The patch fixes PR49712.
Differential Revision: https://reviews.llvm.org/D99339
Added:
llvm/test/tools/llvm-mca/AArch64/Cortex/A53-carry-over.s
Modified:
llvm/include/llvm/MCA/Stages/InOrderIssueStage.h
llvm/lib/MCA/Stages/InOrderIssueStage.cpp
llvm/test/tools/llvm-mca/AMDGPU/gfx10-double.s
Removed:
################################################################################
diff --git a/llvm/include/llvm/MCA/Stages/InOrderIssueStage.h b/llvm/include/llvm/MCA/Stages/InOrderIssueStage.h
index e3aec7fb78ca..1a944243db60 100644
--- a/llvm/include/llvm/MCA/Stages/InOrderIssueStage.h
+++ b/llvm/include/llvm/MCA/Stages/InOrderIssueStage.h
@@ -45,6 +45,11 @@ class InOrderIssueStage final : public Stage {
InstRef StalledInst;
unsigned StallCyclesLeft;
+ /// Instruction that is issued in more than 1 cycle.
+ InstRef CarriedOver;
+ /// Number of CarriedOver uops left to issue.
+ unsigned CarryOver;
+
/// Number of instructions that can be issued in the current cycle.
unsigned Bandwidth;
@@ -67,6 +72,9 @@ class InOrderIssueStage final : public Stage {
/// Update status of instructions from IssuedInst.
void updateIssuedInst();
+ /// Continue to issue the CarriedOver instruction.
+ void updateCarriedOver();
+
/// Retire instruction once it is executed.

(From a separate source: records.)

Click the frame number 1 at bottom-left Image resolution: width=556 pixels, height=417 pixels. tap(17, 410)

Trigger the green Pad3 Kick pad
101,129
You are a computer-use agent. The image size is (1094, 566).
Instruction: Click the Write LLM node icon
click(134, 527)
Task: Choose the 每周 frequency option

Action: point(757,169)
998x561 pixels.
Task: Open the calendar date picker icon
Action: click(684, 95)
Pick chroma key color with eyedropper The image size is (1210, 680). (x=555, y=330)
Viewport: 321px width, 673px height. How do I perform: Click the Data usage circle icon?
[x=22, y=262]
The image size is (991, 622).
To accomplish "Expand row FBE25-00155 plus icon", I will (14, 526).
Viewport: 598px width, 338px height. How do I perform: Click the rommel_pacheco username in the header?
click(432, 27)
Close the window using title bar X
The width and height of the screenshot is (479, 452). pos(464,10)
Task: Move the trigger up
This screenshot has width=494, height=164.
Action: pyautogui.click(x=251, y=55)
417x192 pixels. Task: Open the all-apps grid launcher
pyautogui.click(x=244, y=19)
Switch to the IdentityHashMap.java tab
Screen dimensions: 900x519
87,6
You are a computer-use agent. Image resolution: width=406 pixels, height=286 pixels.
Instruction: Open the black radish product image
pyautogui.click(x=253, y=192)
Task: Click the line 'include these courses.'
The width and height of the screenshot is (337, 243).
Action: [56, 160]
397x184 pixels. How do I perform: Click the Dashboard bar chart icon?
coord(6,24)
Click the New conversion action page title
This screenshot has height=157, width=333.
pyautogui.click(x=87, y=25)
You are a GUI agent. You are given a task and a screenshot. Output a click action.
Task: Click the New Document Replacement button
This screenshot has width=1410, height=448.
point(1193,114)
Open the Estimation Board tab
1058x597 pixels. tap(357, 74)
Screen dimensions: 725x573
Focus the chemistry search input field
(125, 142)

void retireInstruction(InstRef &IR);
@@ -74,7 +82,8 @@ class InOrderIssueStage final : public Stage {
InOrderIssueStage(RegisterFile &PRF, const MCSchedModel &SM,
const MCSubtargetInfo &STI)
: SM(SM), STI(STI), PRF(PRF), RM(std::make_unique<ResourceManager>(SM)),
- NumIssued(0), StallCyclesLeft(0), Bandwidth(0), LastWriteBackCycle(0) {}
+ NumIssued(0), StallCyclesLeft(0), CarryOver(0), Bandwidth(0),
+ LastWriteBackCycle(0) {}
bool isAvailable(const InstRef &) const override;
bool hasWorkToComplete() const override;
diff --git a/llvm/lib/MCA/Stages/InOrderIssueStage.cpp b/llvm/lib/MCA/Stages/InOrderIssueStage.cpp
index 2d2a75cc99a7..a32319b4b390 100644
--- a/llvm/lib/MCA/Stages/InOrderIssueStage.cpp
+++ b/llvm/lib/MCA/Stages/InOrderIssueStage.cpp
@@ -29,15 +29,19 @@ namespace llvm {
namespace mca {
bool InOrderIssueStage::hasWorkToComplete() const {
- return !IssuedInst.empty() || StalledInst;
+ return !IssuedInst.empty() || StalledInst || CarriedOver;
}
bool InOrderIssueStage::isAvailable(const InstRef &IR) const {
+ if (StalledInst || CarriedOver)
+ return false;
+
const Instruction &Inst = *IR.getInstruction();
unsigned NumMicroOps = Inst.getNumMicroOps();
const InstrDesc &Desc = Inst.getDesc();
- if (Bandwidth < NumMicroOps)
+ bool ShouldCarryOver = NumMicroOps > SM.IssueWidth;
+ if (Bandwidth < NumMicroOps && !ShouldCarryOver)
return false;
// Instruction with BeginGroup must be the first instruction to be issued in a
@@ -247,15 +251,19 @@ llvm::Error InOrderIssueStage::tryIssue(InstRef &IR, unsigned *StallCycles) {
}
notifyInstructionIssue(IR, UsedResources, *this);
- if (Desc.EndGroup) {
+ bool ShouldCarryOver = NumMicroOps > Bandwidth;
+ if (ShouldCarryOver) {
+ CarryOver = NumMicroOps - Bandwidth;
+ CarriedOver = IR;
Bandwidth = 0;
+ NumIssued += Bandwidth;
+ LLVM_DEBUG(dbgs() << "[N] Carry over #" << IR << " \n");
} else {
- assert(Bandwidth >= NumMicroOps);
- Bandwidth -= NumMicroOps;
+ NumIssued += NumMicroOps;
+ Bandwidth = Desc.EndGroup ? 0 : Bandwidth - NumMicroOps;
}
IssuedInst.push_back(IR);
- NumIssued += NumMicroOps;
if (!IR.getInstruction()->getDesc().RetireOOO)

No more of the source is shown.